Terrorist Academia Travel Axed
A group of Florida college professors has joined forces with the American Civil Liberties Union (ACLU) to sue the state for passing a new law that bans the use of public money for “acadmeic” travel to any country labeled as a terrorist nation by the U.S. State Department.
The bill was recently approved by the Florida legislature and, this week, Governor Jeb Bush signed it into law. It will take effect next month and has caused quite a ruckus in liberal academic circles because it will prohibit the use of state funds to implement, organize, direct or coordinate activities related to or involving travel to a terrorist state.
The U.S. government’s list of terrorist-sponsoring nations features Cuba, North Korea, Sudan, Syria and Iran and therefore taxpayer dollars would be forbidden from financing so-called academic research excursions to these countries.
The ACLU and plaintiff scholars claim the law is unconstitutional and that the primary effect is to deny Americans information about other parts of the world. The leader of the organization’s Florida chapter went on to call it “crude censorship” that serves to keep Americans uninformed.

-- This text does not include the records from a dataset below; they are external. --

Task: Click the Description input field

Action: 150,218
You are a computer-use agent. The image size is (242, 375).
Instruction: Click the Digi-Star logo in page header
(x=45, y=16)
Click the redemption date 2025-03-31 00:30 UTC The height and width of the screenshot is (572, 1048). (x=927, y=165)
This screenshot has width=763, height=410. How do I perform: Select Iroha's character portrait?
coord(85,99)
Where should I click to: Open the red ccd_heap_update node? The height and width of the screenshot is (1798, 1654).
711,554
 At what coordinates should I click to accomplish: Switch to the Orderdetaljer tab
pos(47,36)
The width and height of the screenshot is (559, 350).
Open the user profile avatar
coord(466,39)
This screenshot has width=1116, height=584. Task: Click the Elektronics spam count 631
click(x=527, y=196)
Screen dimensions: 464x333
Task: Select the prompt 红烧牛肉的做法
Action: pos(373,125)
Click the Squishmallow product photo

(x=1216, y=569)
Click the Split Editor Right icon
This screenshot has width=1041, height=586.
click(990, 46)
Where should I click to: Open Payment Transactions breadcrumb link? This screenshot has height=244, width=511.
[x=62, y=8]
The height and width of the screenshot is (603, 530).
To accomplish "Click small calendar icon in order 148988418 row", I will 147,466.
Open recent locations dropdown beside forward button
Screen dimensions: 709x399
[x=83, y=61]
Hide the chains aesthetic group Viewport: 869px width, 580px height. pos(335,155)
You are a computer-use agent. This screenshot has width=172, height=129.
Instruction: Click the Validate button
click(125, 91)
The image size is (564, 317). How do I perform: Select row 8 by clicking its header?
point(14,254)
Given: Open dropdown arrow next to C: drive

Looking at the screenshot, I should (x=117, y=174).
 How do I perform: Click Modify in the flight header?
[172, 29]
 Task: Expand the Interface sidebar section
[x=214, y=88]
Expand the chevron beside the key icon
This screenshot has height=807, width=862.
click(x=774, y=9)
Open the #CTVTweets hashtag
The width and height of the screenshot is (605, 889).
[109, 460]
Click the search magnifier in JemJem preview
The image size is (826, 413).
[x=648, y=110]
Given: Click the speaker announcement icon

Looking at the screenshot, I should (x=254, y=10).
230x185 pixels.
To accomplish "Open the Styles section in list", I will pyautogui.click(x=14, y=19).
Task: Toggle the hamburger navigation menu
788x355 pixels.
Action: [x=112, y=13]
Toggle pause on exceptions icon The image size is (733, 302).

The fact remains, however, that the new law does not ban professors from traveling to Cuba or other terrorist nations as many do annually with federal licenses. It simply forbids the use of public funds to do it. This makes their argument, that limiting travel to Cuba, for instance, will inhibit important efforts to understand the economy and agriculture of Florida’s communist neighbor, quite weak.
Additionally, many academics say they worry that the law will discourage top students who have in an interest in studying Cuba or other countries on the list from remaining at Florida schools. The Florida Masochist says that argument is idiotic because the scholars can still travel, they just won’t get state money to do it.